Dataset entries
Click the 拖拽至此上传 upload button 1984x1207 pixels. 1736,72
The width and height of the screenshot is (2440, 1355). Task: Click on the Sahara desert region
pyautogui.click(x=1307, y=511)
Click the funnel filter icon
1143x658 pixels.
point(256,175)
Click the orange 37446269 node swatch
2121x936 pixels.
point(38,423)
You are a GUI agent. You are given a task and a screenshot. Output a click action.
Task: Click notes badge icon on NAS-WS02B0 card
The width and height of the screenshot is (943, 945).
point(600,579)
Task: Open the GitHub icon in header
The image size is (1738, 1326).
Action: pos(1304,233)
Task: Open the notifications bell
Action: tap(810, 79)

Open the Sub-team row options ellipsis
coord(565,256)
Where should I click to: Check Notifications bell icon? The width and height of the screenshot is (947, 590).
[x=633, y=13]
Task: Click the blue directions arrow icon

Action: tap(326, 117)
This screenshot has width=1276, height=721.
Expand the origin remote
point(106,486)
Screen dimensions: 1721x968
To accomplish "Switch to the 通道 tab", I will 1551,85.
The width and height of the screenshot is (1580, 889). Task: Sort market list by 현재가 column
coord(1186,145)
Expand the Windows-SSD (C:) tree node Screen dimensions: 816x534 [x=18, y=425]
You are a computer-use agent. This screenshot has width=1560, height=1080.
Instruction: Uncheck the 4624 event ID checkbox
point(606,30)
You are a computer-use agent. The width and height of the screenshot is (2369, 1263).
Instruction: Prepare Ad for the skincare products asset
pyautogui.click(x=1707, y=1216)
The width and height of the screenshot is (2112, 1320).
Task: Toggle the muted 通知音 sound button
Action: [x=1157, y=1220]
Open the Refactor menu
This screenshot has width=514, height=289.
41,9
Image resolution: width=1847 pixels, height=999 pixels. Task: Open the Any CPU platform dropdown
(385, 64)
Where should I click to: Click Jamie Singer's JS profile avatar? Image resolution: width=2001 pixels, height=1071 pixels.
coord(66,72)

-- REQUIREMENT --
In the entries, find every line holding "dimensions" and copy it.

-- REPLY TO THE EXERCISE --
Screen dimensions: 1721x968
Expand the Windows-SSD (C:) tree node Screen dimensions: 816x534 [x=18, y=425]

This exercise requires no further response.